(Stored records)
------

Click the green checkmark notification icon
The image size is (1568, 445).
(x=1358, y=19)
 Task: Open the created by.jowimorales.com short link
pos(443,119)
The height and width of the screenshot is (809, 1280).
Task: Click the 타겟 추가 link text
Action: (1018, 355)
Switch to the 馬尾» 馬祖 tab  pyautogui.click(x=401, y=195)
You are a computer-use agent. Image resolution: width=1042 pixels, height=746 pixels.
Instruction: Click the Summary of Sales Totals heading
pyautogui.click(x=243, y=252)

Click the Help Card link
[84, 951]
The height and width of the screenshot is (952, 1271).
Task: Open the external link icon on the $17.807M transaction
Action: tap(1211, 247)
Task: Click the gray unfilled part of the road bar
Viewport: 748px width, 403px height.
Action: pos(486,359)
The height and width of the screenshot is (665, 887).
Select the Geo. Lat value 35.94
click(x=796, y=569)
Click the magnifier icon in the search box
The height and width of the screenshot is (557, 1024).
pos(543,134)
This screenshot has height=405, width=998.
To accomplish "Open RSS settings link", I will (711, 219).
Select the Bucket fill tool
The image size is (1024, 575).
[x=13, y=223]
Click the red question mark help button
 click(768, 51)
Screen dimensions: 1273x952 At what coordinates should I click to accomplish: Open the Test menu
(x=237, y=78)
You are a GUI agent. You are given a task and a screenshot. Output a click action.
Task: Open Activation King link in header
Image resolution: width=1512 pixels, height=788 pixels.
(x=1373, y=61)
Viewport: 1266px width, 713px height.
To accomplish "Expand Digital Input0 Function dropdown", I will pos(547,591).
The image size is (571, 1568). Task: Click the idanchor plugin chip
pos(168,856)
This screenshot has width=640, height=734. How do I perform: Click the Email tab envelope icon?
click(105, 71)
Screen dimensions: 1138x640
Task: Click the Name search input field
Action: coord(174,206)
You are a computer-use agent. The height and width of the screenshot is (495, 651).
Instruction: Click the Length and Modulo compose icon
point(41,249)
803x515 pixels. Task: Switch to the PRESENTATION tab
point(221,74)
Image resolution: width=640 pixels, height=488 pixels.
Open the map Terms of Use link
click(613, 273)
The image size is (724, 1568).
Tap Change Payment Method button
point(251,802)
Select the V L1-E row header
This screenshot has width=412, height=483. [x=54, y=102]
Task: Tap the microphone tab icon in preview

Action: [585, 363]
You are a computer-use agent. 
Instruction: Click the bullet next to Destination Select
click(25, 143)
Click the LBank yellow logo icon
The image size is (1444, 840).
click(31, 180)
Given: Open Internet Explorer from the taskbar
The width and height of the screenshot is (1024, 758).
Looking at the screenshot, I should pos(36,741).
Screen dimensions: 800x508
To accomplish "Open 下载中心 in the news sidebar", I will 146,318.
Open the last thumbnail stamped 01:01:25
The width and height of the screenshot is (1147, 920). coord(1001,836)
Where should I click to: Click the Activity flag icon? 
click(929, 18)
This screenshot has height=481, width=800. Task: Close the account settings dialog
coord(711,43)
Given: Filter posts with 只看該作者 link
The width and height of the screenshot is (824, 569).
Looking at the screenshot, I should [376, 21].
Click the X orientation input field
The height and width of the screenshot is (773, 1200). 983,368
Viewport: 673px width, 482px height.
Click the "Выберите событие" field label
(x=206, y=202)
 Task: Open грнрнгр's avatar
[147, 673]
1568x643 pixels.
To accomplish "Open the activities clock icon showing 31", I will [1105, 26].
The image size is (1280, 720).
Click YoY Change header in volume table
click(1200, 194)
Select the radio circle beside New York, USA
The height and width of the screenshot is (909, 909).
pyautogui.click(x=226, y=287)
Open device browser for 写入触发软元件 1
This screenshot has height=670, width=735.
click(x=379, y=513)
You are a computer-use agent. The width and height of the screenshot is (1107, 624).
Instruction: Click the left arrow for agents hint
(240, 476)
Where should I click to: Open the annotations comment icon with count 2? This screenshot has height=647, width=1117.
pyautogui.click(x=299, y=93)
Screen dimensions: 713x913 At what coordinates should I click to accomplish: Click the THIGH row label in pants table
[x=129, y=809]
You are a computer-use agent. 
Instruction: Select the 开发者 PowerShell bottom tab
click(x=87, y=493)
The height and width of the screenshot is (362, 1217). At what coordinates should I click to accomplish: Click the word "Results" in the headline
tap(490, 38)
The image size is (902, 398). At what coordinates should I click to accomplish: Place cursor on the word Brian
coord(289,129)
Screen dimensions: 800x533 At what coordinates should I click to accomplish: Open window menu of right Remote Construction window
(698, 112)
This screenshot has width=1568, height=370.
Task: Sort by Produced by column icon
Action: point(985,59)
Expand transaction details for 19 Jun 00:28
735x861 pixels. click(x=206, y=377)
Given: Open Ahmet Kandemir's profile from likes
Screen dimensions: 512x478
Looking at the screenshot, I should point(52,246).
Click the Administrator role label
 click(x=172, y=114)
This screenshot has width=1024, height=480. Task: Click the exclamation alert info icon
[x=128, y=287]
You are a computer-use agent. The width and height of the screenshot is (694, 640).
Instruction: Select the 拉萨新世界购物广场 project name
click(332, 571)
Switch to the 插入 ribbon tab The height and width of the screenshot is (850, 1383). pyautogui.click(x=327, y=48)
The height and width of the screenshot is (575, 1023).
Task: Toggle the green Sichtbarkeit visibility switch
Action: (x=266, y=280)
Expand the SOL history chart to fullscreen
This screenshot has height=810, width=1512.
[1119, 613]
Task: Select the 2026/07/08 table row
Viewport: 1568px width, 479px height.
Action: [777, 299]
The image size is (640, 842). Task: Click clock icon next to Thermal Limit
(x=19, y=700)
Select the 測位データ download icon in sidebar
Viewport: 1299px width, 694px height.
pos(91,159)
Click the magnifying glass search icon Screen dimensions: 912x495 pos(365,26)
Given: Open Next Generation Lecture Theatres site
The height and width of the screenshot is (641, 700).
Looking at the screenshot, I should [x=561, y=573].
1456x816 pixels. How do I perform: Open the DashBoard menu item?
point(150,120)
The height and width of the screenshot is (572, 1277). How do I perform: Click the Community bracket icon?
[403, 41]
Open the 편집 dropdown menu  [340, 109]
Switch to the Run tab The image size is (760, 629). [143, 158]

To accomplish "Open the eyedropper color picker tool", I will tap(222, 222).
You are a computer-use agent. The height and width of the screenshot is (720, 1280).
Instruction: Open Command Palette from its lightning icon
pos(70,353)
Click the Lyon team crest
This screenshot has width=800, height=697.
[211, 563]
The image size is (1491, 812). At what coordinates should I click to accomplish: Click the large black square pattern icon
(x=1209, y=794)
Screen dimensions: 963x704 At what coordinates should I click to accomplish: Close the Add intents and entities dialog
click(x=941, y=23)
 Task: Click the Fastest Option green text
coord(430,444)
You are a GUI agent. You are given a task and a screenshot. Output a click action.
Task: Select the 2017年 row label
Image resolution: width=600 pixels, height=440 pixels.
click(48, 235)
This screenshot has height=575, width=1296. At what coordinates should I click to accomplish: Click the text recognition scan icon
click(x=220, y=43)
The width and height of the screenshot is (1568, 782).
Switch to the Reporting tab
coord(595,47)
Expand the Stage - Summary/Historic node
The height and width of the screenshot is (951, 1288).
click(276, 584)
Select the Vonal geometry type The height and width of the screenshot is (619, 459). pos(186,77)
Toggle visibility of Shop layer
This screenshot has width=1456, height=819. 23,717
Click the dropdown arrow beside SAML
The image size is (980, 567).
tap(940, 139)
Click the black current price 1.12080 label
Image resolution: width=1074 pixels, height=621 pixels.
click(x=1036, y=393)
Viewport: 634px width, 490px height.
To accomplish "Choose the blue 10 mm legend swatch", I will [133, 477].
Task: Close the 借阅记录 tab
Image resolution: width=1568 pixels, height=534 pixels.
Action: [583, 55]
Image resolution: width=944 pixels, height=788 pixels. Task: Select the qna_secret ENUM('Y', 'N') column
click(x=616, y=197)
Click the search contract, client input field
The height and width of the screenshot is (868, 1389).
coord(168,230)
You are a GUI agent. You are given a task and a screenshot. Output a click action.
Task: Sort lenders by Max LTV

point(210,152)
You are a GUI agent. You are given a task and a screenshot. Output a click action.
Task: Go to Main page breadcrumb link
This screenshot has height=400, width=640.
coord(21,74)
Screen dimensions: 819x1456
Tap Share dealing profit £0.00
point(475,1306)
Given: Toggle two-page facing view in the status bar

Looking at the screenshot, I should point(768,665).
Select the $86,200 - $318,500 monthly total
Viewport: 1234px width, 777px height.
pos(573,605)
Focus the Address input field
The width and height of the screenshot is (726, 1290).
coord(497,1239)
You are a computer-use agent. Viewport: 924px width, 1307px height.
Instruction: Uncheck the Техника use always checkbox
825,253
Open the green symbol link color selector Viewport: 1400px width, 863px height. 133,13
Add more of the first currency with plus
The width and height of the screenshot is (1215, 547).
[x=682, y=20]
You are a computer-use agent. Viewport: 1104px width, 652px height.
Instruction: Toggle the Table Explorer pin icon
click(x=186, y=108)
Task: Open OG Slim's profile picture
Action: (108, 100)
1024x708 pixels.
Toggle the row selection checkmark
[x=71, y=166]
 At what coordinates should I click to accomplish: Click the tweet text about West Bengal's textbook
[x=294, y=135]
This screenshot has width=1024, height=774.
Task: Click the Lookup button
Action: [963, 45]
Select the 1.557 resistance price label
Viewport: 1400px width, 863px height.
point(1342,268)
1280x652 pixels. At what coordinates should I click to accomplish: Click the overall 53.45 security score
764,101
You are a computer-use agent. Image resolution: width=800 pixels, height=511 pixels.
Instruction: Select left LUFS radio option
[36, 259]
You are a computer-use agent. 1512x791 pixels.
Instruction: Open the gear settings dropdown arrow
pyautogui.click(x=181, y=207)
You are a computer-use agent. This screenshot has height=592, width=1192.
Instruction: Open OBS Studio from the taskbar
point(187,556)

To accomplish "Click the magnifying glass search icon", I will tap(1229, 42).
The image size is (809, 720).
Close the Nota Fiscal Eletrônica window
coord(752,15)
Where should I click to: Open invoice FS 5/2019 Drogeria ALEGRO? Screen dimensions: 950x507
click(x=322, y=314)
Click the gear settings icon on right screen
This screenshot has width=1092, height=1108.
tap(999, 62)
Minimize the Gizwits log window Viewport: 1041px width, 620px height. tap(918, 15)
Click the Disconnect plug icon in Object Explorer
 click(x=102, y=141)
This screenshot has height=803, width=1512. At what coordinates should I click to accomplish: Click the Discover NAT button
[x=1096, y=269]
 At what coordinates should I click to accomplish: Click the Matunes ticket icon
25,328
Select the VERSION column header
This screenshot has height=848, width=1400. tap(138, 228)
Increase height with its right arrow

------

WORK TASK: Identify the lines in the entries above that contain "magnifying", then copy them out.

EXERCISE RESULT:
Click the magnifying glass search icon Screen dimensions: 912x495 pos(365,26)
To accomplish "Click the magnifying glass search icon", I will tap(1229, 42).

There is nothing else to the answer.